あんなに予定が予定がと口にして、苺のことを、責め立てのに……

「何をしているんです、苺。早く降りなさい。置いてゆきますよ」

苺がむっとしているうちに、車は駐車場に停められた。

車を降りた店長さんは、苺をせっついてくる。

嫌味のひとつも言ってやりたいけど……まあ、ここは我慢してやるか。

店長さんがあれほど楽しみにしていたラーメン屋にやってきたのだ。

ここは苺が大人になろう。

身勝手な店長さんを許してやることにし、苺は店長さんとラーメン屋に入った。

店内はまだまだ満員。入り口にもふたりほど客が待っていたが、すでに客が引いてゆくタイミングで、すぐにテーブルに座れた。

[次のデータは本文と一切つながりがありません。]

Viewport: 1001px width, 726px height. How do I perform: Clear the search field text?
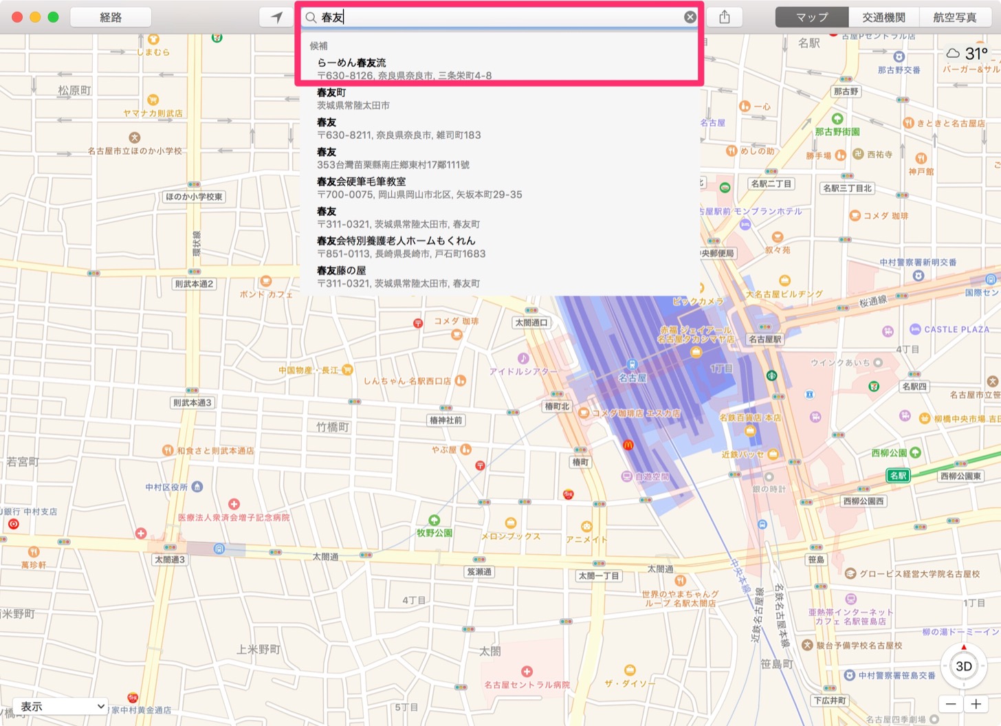coord(690,17)
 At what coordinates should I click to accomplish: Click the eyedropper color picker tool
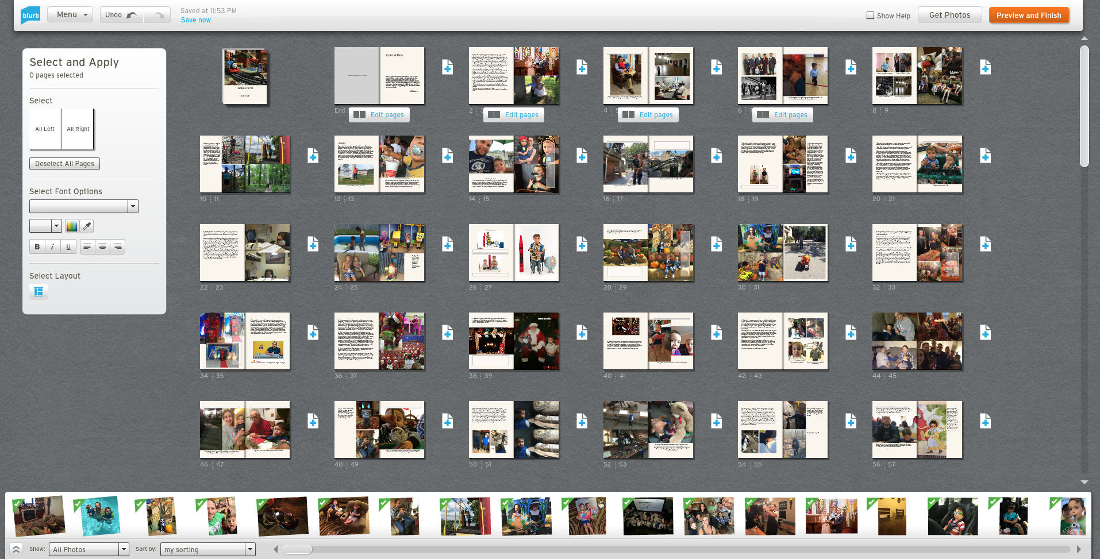point(87,226)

賑やかな店内、少し待たされたあと店員が注文を取りにきた。

「いらっしゃいませ。ご注文は?」

忙しいもんだから、せかせかと聞いてくる。

注文は常連さんになりたい店長さんがしたいに違いないと、気を利かせて黙っていたのだが、店長さんは黙りこくっている。

「店長さん? 注文しないですか?」

「え? ああ、ええ。……それじゃ、チャーラーで」

どうしたのか、店長さんの声には、まったく張りがなく、苺は首を傾げた。

「はい、チャーラー」

店員が繰り返し、苺のほうに向いてきた。

「わたしもチャーラーで」

と注文する。

「チャーラーふたつう」

大きな声で注文を復唱し、店員は店の奥に戻りながら、「チャーラー二つは入りましたぁ」と大声を張り上げた。

苺はおしぼりで手を拭きながら店長さんを窺った。

店長さんはつまらなそうな顔で、コップを握りしめている。

「店長さん?」

「はい?」

「あの、どうしたんですか?」

「どうもしていませんよ」

握り締めたコップを右に左に軽く振りながら答える。

やっぱり、つまらなそうだ。

「でも……なんか元気ないみたいに見えますけど?」

「いえ。……多いですね」

店長さんは、周囲を見回しながら呟く。

ため息すら聞こえてきそうだ。

「この時間は、そりゃあ多いですよ」

「カウンターが良かったのに……」

「店長さん、カウンターに座りたかったんですか?」

「あなたはそうじゃないんですか?」

「苺? 苺はどこだっていいですけど」

「そうなんですか?」

驚いたように聞かれ、戸惑いながら頷く。

「今日は……常連として認識していただけそうもありませんね」

店長さんは寂しそうに言う。

ああ、そうか。そうだよ。

店長さんは、店員さんに常連さんとして扱ってほしかったんだ。

なのに店はお客でいっぱいで、そんな雰囲気じゃなくて……がっかりしたんだなぁ。

しょんぼりしている店長さんの様子に、苺の胸が切なく疼く。

て、店長さん、い、いじらしい。いじらしすぎるじゃないか!

「これからですよ。常連さんへの道はこれからです」

そう元気づけると、店長さんは苺に顔を向け、顔をしかめた。が、すぐにふっと笑みを浮かべてくれた。

「そうでしたね。そうだ。もっと回数を増やしましょう」

「えっ? 増やすって、あの、どのくらい?」

「そうですね。すでに常連の方に負けない回数……一週間に三回くらいではどうでしょうか?夜もやっているんですよね?」

「よ、夜も?」

「ええ。そうだそうしましょう」

店長さんはすっかり元気になった。

別に、夕食にラーメンを食べることに反対じゃないし……

苺は、先ほどのいじらしい店長さんの姿を頭に思い浮かべた。

まあ、飽きるまで付き合ってやるとしょうかな。

苺は、ウキウキとおしぼりで手を拭いている店長さんを見て、笑いを堪えたのだった。